Identifying the Pine Stripped Chameleon
Is the reward of individuality actually a punishment?
Keith Covington
(I) Life as a Reindeer
‘Rudolph the red nose reindeer had a very shiny nose, and if you ever saw him, you could even say it glows. All of the other reindeers used to shout and call him names, they wouldn’t let, poor, Rudolph play in any reindeer games…’
As a child growing up in the urban bustle of New York City, that song was one I heard time and time again. Always a sign of the holiday season, the song marked the start of the present giving and the spoiling of the youngest child, the sun’s heat faded, the days didn’t last as long and the snow came down more continuously and dreams of Turkeys, Reindeers and overweight men in red costumes became fragments of reality, even if they were only for hours. When I was young though I didn’t think that the song was anymore than a merry melody, I would have never have guessed it was a premonition to the whole of my teenage and large chunk of my adult life.
High School eluded me until I was three years in, my freshman year was by far the worse. High School was the exact opposite of my years in Junior High, it was elementary school magnified. I wasn’t ‘Black Enough’ from the start; people saw me as some kind of weird creature because I wasn’t wearing my pants baggy or somehow asserting some kind of violence to confirm my status to the other students. I came to a critical point, I know was absolutely sure I was gay and either I was going to be myself or try my best to fit in to the social norm of the school so I could survive the remaining years.

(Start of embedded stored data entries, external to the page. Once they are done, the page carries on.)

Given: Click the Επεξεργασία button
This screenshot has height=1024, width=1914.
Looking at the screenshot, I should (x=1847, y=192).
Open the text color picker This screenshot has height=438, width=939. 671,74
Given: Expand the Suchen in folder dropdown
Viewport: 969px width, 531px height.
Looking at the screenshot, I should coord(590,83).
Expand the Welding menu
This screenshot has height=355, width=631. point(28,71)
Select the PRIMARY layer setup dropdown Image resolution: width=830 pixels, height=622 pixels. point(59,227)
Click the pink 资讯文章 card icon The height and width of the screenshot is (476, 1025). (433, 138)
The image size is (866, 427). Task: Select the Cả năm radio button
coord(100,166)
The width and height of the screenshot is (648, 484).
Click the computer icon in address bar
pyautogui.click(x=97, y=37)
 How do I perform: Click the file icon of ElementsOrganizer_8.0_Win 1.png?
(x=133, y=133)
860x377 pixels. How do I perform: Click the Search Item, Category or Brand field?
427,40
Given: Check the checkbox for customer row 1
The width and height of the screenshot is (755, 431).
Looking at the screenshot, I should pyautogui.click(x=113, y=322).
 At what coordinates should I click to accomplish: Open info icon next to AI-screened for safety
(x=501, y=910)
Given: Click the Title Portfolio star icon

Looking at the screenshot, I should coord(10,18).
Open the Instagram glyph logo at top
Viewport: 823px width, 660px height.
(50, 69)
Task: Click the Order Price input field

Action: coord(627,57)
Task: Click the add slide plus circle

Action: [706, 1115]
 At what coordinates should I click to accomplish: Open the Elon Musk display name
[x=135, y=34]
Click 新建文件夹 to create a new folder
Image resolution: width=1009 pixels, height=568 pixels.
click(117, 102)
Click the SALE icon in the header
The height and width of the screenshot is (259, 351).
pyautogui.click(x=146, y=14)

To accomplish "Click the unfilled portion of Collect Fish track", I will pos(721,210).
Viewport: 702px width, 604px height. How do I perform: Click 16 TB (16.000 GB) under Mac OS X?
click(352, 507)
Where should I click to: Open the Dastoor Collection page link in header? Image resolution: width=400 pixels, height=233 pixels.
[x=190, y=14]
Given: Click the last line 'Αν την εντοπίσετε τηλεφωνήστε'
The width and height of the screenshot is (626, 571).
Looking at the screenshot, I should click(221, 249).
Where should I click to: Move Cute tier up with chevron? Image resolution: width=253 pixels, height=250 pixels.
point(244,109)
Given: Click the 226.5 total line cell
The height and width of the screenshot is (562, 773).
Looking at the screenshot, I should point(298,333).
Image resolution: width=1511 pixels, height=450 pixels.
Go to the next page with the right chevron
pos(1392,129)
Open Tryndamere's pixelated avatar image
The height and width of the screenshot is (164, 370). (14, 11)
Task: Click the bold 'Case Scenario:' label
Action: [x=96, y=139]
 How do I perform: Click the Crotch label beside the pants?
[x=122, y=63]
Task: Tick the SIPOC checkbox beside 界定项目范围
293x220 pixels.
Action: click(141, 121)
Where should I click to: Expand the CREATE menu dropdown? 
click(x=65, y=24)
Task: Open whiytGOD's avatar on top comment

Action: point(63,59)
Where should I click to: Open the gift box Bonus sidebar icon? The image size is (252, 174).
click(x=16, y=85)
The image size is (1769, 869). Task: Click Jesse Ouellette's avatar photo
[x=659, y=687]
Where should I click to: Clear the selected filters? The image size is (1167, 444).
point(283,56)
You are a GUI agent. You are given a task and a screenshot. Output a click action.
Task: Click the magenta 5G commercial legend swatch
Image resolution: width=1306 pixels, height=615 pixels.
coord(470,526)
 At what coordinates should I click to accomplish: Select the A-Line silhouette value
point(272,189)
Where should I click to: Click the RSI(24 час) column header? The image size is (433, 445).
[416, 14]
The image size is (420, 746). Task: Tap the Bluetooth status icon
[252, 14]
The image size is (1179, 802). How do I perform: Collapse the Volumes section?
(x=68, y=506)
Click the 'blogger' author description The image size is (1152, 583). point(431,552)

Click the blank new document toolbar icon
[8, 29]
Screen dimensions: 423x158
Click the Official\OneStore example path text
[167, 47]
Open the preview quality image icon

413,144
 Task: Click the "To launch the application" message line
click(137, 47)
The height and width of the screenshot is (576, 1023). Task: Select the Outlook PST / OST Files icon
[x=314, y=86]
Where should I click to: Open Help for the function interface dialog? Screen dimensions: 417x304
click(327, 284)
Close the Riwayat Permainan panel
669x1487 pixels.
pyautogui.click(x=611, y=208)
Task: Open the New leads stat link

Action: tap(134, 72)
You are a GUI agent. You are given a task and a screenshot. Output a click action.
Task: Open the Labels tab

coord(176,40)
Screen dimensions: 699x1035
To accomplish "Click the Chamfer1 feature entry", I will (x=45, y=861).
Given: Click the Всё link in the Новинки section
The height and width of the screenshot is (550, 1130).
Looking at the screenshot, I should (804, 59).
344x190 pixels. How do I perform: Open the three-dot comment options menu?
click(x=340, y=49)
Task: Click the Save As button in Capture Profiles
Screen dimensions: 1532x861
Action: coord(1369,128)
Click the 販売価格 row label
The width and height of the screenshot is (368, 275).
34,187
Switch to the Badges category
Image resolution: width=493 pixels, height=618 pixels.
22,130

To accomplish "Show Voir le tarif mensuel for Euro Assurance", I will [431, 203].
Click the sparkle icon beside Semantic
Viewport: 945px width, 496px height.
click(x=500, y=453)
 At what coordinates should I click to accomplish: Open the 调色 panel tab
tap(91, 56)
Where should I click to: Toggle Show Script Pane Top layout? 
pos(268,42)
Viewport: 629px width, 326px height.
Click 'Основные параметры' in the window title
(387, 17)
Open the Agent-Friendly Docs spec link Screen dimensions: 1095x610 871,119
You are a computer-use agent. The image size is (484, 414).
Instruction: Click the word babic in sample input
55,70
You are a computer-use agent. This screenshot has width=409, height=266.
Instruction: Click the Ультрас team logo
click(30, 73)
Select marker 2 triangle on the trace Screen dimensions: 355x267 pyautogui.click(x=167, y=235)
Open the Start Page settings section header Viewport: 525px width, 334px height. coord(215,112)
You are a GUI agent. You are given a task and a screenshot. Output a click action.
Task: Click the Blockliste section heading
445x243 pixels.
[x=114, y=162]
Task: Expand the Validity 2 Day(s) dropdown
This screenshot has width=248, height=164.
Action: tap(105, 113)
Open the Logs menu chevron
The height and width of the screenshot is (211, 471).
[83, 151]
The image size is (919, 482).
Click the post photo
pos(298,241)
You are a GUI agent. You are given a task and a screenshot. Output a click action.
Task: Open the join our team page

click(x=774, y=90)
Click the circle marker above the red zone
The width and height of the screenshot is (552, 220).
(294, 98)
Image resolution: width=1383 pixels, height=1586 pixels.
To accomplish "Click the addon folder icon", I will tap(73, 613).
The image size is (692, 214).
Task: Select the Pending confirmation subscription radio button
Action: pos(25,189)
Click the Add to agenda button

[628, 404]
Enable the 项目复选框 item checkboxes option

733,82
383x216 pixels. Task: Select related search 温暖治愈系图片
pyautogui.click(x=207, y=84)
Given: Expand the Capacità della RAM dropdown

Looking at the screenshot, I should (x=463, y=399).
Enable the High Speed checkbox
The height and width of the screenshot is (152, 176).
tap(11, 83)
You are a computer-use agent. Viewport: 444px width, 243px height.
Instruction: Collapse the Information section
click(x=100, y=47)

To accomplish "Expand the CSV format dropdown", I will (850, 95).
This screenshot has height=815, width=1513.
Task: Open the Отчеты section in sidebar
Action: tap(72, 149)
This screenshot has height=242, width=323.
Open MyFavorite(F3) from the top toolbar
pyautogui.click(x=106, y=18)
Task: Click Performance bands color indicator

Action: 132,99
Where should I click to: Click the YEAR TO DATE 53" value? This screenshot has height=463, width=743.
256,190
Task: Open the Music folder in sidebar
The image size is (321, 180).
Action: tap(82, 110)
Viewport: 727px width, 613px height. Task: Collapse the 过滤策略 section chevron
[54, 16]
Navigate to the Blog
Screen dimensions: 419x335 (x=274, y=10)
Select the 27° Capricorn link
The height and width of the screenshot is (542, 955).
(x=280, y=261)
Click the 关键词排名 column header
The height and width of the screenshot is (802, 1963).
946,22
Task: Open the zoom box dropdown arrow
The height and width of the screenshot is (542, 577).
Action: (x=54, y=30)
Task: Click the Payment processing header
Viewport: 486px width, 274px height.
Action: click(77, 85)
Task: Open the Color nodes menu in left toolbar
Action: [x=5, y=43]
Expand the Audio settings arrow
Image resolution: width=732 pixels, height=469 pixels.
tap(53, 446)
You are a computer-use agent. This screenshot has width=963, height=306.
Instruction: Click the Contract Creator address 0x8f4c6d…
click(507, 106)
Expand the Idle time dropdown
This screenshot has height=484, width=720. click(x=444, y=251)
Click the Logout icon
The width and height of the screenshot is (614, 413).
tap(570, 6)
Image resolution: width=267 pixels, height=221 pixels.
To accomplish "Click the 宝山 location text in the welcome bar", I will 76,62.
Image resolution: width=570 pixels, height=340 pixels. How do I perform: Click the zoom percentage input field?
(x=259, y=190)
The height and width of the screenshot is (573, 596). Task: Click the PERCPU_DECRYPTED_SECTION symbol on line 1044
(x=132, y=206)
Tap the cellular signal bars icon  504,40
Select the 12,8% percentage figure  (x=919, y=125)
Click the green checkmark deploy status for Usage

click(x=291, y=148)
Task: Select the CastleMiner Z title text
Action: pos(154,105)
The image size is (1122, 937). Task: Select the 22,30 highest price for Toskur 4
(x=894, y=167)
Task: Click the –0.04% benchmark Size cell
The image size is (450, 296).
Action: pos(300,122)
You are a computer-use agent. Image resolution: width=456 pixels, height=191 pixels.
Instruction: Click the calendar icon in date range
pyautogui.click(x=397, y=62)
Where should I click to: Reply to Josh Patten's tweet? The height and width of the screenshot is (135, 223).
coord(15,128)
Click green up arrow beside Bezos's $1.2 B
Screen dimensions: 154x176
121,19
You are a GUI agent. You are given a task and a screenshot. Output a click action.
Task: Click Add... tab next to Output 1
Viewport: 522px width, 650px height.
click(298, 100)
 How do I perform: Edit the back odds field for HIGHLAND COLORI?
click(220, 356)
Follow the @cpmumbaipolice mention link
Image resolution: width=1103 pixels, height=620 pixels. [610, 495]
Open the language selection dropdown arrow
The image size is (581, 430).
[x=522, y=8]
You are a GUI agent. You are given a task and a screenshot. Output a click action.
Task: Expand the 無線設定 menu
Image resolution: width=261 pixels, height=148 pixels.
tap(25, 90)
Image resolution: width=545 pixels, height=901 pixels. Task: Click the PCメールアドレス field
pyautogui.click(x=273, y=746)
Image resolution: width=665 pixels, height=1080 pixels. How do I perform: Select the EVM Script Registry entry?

I wasn’t the first though, many people in history have had to make the choice to either be who they really were or to continue to live their lives as what was expected of them. The most famous cases are people like Rose Parks who knew she was important enough to sit in the front of the bus to Bayard Rustin who, whilst trying to motivate the civil rights movement, was openly gay and largely unaccepted by fellow African Americans even though he was fighting for equal rights for them and others. History has shown that their can be benefits to being ‘who you are’ but, sometimes it really isn’t the best choice for great actors like Rock Hudson who, only in his later years in life, came out the closet so that he may continue to have a career in Hollywood without the ‘shame’ of being known as a homosexual. The choice isn’t always clear, it isn’t always simple enough to “be yourself” and to be “true to yourself” fairytale lives like Rudolph the red nose reindeer can live lives as outcast who are accepted but, in the real world an outcast can be something that is potentially impossible to recover from.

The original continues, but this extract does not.